»»
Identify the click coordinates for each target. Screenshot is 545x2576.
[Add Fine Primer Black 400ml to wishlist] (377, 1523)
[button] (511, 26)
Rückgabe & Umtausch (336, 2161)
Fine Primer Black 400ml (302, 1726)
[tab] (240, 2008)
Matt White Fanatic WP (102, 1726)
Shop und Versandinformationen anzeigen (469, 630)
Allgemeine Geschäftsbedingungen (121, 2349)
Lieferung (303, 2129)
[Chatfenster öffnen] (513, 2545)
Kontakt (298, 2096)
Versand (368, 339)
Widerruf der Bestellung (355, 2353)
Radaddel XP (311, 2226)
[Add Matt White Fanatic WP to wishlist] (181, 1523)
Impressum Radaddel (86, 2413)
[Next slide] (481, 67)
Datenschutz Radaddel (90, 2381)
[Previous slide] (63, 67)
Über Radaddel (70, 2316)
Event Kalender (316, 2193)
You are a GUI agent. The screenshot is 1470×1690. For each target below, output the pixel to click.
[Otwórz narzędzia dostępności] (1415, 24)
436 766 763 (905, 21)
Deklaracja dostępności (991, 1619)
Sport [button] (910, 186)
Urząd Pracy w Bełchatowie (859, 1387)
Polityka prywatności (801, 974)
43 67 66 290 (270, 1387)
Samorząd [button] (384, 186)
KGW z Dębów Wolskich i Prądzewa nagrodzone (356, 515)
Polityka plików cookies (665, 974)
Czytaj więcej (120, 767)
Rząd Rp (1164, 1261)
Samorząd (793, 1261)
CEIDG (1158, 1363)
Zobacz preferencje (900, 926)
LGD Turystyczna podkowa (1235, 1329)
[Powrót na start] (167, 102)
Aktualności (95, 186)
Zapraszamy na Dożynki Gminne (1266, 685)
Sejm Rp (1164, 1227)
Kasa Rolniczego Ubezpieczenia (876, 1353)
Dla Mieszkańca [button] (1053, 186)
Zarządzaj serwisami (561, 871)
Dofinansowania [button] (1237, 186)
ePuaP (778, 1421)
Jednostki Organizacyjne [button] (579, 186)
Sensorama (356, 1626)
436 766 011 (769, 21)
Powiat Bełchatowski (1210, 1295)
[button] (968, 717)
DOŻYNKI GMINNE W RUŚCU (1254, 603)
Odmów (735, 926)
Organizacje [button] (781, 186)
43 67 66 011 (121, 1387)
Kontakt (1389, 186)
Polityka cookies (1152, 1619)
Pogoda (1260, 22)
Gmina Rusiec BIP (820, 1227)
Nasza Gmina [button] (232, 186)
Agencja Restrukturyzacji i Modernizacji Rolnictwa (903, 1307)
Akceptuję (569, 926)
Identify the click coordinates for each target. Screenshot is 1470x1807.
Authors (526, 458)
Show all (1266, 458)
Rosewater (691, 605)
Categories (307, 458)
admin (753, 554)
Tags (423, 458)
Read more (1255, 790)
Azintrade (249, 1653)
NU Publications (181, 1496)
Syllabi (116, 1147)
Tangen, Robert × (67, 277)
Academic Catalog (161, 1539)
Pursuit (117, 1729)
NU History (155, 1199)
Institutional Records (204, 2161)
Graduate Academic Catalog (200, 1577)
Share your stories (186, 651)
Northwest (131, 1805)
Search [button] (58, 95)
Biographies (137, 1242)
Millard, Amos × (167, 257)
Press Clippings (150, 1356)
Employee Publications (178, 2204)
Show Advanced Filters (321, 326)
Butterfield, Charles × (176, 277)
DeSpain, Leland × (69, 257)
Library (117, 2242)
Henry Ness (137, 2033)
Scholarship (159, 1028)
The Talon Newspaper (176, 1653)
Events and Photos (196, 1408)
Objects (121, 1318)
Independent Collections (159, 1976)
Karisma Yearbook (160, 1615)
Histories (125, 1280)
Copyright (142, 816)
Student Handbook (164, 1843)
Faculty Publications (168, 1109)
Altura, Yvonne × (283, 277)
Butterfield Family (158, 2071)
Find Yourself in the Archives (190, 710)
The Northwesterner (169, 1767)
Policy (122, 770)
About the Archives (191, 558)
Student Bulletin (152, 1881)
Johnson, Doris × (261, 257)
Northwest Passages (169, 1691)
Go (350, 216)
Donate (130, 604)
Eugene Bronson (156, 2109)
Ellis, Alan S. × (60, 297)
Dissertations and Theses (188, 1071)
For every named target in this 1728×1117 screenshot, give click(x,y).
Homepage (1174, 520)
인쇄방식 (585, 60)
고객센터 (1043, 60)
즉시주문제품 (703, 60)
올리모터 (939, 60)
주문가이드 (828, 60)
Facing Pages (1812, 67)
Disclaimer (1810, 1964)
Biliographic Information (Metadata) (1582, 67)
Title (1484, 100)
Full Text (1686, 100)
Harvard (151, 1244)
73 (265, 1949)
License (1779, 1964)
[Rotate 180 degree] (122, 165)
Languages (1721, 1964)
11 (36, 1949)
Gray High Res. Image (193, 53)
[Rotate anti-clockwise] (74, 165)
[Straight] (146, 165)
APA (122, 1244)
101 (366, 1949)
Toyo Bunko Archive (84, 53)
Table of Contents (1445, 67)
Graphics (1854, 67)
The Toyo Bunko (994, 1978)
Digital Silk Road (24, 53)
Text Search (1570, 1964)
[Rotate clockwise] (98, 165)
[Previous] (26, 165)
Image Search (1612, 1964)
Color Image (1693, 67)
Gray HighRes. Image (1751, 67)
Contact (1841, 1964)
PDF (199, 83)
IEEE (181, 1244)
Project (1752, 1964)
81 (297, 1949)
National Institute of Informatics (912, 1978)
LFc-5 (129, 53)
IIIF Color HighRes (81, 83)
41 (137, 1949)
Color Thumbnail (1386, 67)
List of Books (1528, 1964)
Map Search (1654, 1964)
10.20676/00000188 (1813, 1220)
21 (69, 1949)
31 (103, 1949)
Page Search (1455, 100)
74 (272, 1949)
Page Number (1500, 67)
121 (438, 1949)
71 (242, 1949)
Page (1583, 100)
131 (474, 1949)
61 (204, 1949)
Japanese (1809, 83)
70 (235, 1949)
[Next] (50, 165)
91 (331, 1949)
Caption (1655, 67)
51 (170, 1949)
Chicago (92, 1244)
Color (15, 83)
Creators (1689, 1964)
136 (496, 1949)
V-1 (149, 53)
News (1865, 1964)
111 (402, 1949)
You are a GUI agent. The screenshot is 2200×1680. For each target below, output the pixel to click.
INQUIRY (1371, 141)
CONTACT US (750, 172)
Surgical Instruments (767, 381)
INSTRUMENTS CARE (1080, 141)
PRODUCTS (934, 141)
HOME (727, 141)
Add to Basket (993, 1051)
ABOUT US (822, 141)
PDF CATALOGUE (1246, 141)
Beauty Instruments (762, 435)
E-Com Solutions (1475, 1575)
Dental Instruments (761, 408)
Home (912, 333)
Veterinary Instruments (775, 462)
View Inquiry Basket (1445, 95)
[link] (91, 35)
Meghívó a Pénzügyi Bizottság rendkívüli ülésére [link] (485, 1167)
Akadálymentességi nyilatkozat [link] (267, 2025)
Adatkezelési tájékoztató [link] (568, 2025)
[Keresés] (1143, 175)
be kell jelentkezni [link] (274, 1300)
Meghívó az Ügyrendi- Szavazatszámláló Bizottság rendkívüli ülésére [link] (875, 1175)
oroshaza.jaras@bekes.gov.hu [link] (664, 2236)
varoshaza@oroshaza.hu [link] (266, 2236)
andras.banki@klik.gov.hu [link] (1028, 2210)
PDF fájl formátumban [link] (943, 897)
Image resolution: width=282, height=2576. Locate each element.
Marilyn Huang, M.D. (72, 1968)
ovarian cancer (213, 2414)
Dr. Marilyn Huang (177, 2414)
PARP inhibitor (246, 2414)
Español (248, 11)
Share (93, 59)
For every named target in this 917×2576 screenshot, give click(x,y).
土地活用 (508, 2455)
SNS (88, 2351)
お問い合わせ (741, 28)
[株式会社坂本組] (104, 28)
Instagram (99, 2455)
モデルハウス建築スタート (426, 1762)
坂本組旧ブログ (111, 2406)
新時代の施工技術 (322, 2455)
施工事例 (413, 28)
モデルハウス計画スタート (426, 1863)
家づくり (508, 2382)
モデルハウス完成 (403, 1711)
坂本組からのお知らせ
««
**How to complete this task**
Look back at the entries above and repeat, unchanged, every line from the line holding "Polityka prywatności (801, 974)" through the line holding "Akceptuję (569, 926)".

**Answer space**
Polityka prywatności (801, 974)
43 67 66 290 (270, 1387)
Samorząd [button] (384, 186)
KGW z Dębów Wolskich i Prądzewa nagrodzone (356, 515)
Polityka plików cookies (665, 974)
Czytaj więcej (120, 767)
Rząd Rp (1164, 1261)
Samorząd (793, 1261)
CEIDG (1158, 1363)
Zobacz preferencje (900, 926)
LGD Turystyczna podkowa (1235, 1329)
[Powrót na start] (167, 102)
Aktualności (95, 186)
Zapraszamy na Dożynki Gminne (1266, 685)
Sejm Rp (1164, 1227)
Kasa Rolniczego Ubezpieczenia (876, 1353)
Dla Mieszkańca [button] (1053, 186)
Zarządzaj serwisami (561, 871)
Dofinansowania [button] (1237, 186)
ePuaP (778, 1421)
Jednostki Organizacyjne [button] (579, 186)
Sensorama (356, 1626)
436 766 011 (769, 21)
Powiat Bełchatowski (1210, 1295)
[button] (968, 717)
DOŻYNKI GMINNE W RUŚCU (1254, 603)
Odmów (735, 926)
Organizacje [button] (781, 186)
43 67 66 011 (121, 1387)
Kontakt (1389, 186)
Polityka cookies (1152, 1619)
Pogoda (1260, 22)
Gmina Rusiec BIP (820, 1227)
Nasza Gmina [button] (232, 186)
Agencja Restrukturyzacji i Modernizacji Rolnictwa (903, 1307)
Akceptuję (569, 926)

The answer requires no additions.